:: WHAT TO DO ::
Please return every line of the records that contains the word "документов".

Dataset entries

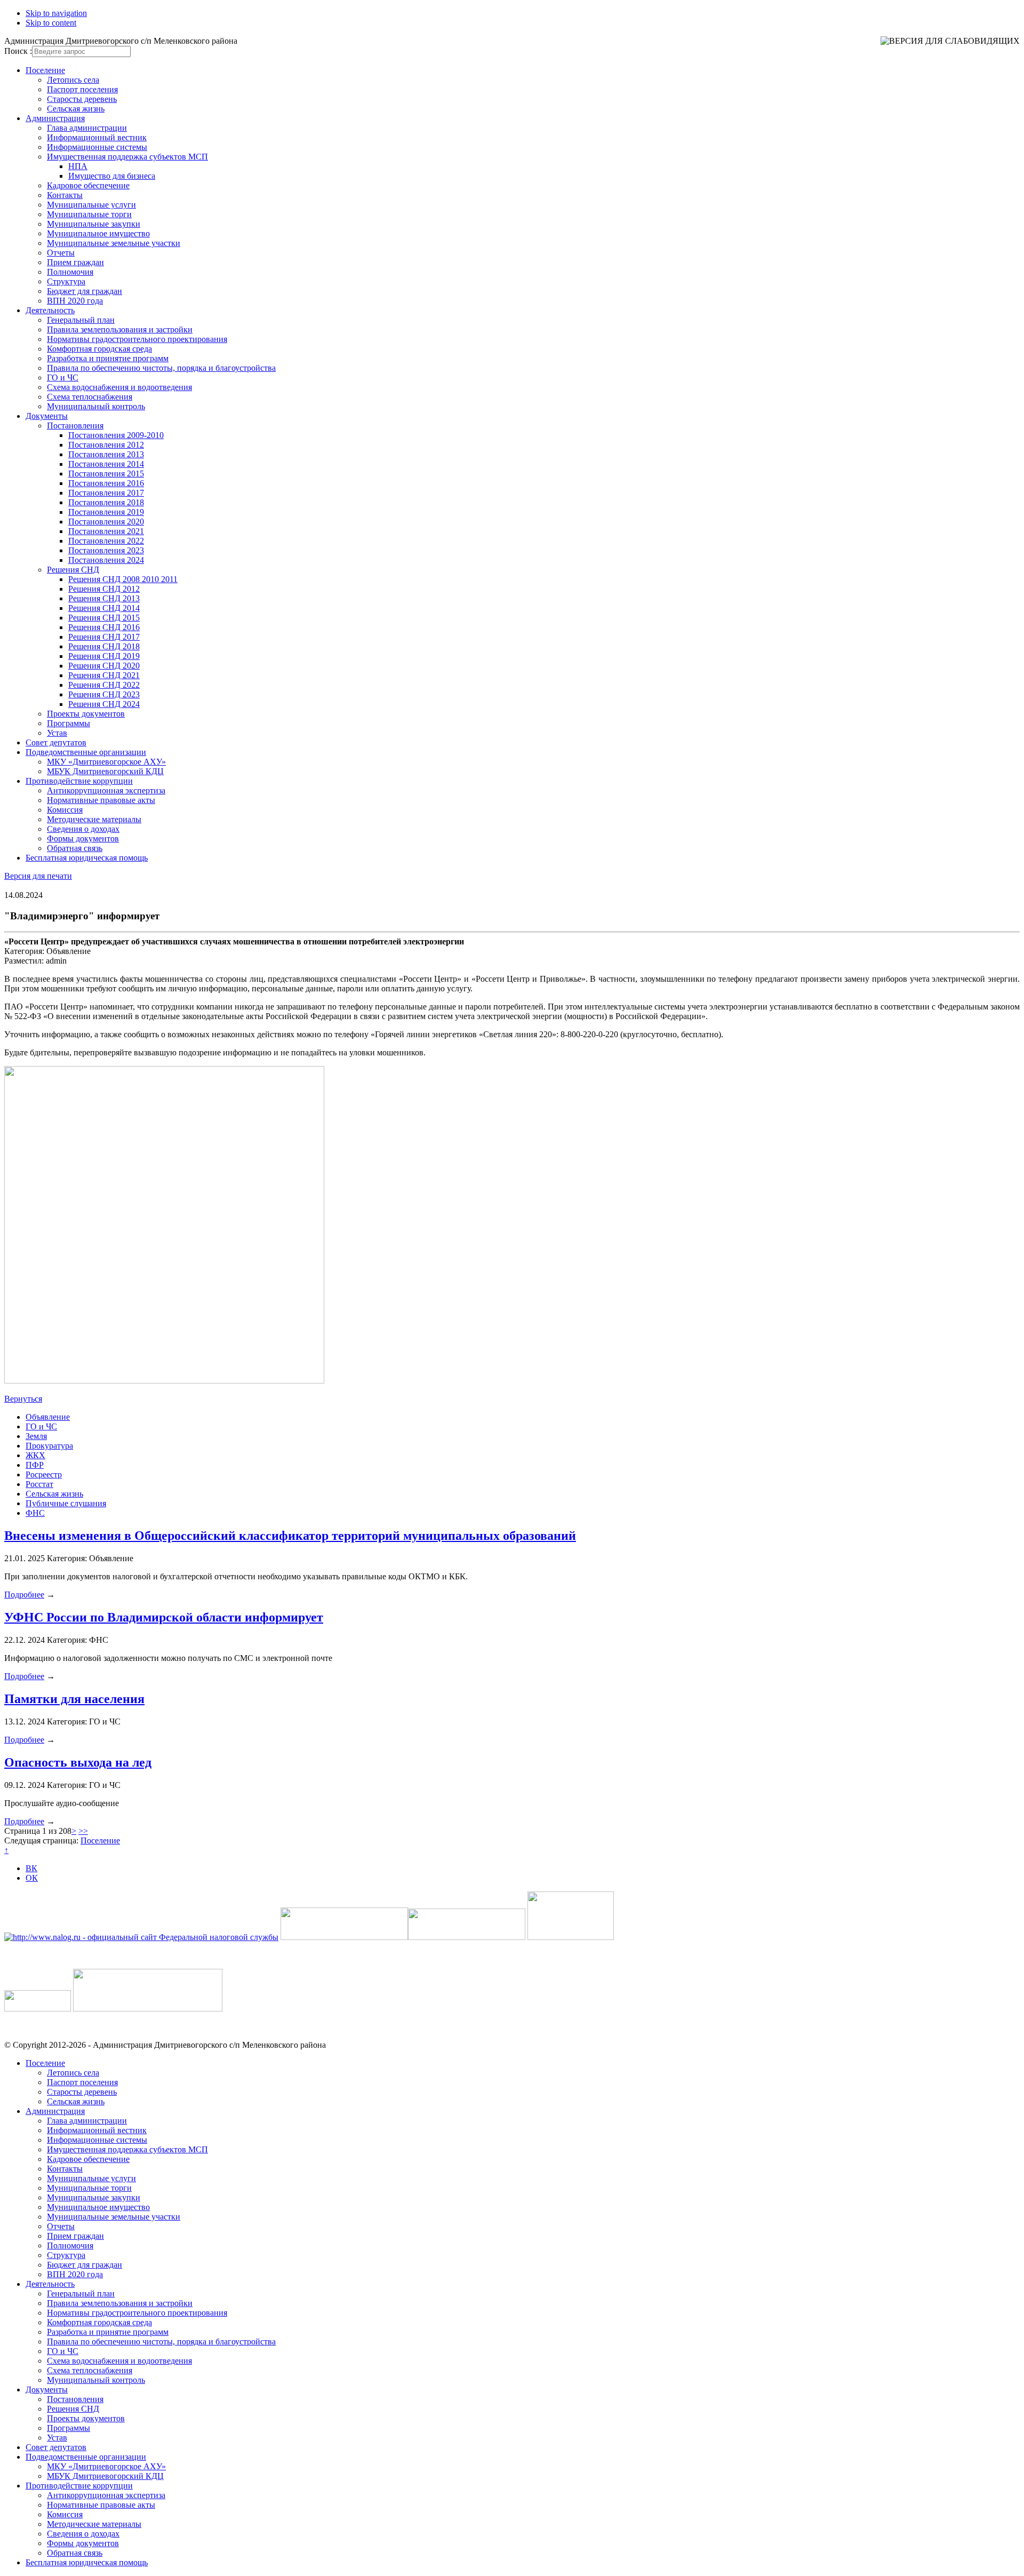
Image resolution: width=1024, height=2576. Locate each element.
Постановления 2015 (106, 473)
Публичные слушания (66, 1503)
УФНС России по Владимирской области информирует (163, 1617)
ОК (32, 1877)
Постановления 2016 (106, 483)
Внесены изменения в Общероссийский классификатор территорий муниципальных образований (290, 1536)
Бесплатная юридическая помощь (87, 857)
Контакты (65, 195)
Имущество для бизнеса (111, 175)
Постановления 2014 (106, 463)
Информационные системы (97, 147)
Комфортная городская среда (99, 348)
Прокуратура (49, 1445)
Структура (66, 281)
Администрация (55, 118)
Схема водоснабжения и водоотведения (119, 387)
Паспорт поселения (82, 89)
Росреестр (44, 1474)
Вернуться (23, 1398)
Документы (47, 415)
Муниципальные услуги (91, 204)
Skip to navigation (56, 13)
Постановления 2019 (106, 511)
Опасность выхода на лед (77, 1762)
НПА (77, 166)
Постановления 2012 (106, 444)
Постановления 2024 (106, 560)
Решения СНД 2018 (104, 646)
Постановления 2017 (106, 492)
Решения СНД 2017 (104, 636)
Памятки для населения (74, 1699)
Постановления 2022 (106, 540)
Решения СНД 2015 (104, 617)
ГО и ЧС (62, 377)
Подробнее (24, 1594)
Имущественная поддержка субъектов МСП (127, 156)
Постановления (75, 425)
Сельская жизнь (76, 108)
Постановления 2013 (106, 454)
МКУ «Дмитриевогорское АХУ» (106, 761)
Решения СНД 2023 (104, 694)
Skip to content (51, 22)
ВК (31, 1868)
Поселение (45, 70)
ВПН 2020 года (75, 300)
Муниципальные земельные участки (113, 243)
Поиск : (18, 50)
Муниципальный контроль (96, 406)
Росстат (39, 1484)
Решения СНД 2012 (104, 588)
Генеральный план (81, 319)
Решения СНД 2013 (104, 598)
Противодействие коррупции (79, 780)
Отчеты (61, 252)
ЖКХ (35, 1455)
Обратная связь (74, 848)
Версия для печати (38, 875)
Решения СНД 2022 (104, 684)
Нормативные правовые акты (101, 800)
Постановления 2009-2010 (116, 435)
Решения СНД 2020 (104, 665)
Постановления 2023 (106, 550)
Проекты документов (86, 713)
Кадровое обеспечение (88, 185)
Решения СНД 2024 (104, 704)
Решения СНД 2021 (104, 675)
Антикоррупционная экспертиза (106, 790)
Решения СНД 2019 (104, 656)
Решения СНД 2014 (104, 608)
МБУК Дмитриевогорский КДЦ (105, 771)
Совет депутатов (56, 742)
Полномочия (70, 271)
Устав (57, 732)
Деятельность (50, 310)
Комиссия (65, 809)
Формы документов (83, 838)
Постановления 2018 (106, 502)
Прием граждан (75, 262)
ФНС (35, 1512)
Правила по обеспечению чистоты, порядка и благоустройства (161, 367)
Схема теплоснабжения (89, 396)
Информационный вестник (97, 137)
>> (83, 1830)
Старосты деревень (82, 99)
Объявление (48, 1416)
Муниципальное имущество (98, 233)
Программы (68, 723)
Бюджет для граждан (84, 291)
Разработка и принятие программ (108, 358)
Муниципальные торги (89, 214)
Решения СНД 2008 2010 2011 (123, 579)
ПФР (35, 1464)
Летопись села (73, 79)
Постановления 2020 (106, 521)
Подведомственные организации (86, 752)
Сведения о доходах (83, 828)
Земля (36, 1436)
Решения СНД (73, 569)
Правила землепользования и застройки (120, 329)
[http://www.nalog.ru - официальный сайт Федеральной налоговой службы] (141, 1937)
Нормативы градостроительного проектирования (137, 339)
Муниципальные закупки (93, 223)
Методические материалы (94, 819)
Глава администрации (87, 127)
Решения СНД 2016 (104, 627)
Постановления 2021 (106, 531)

:: RESPONSE AREA ::
Проекты документов (86, 713)
Формы документов (83, 838)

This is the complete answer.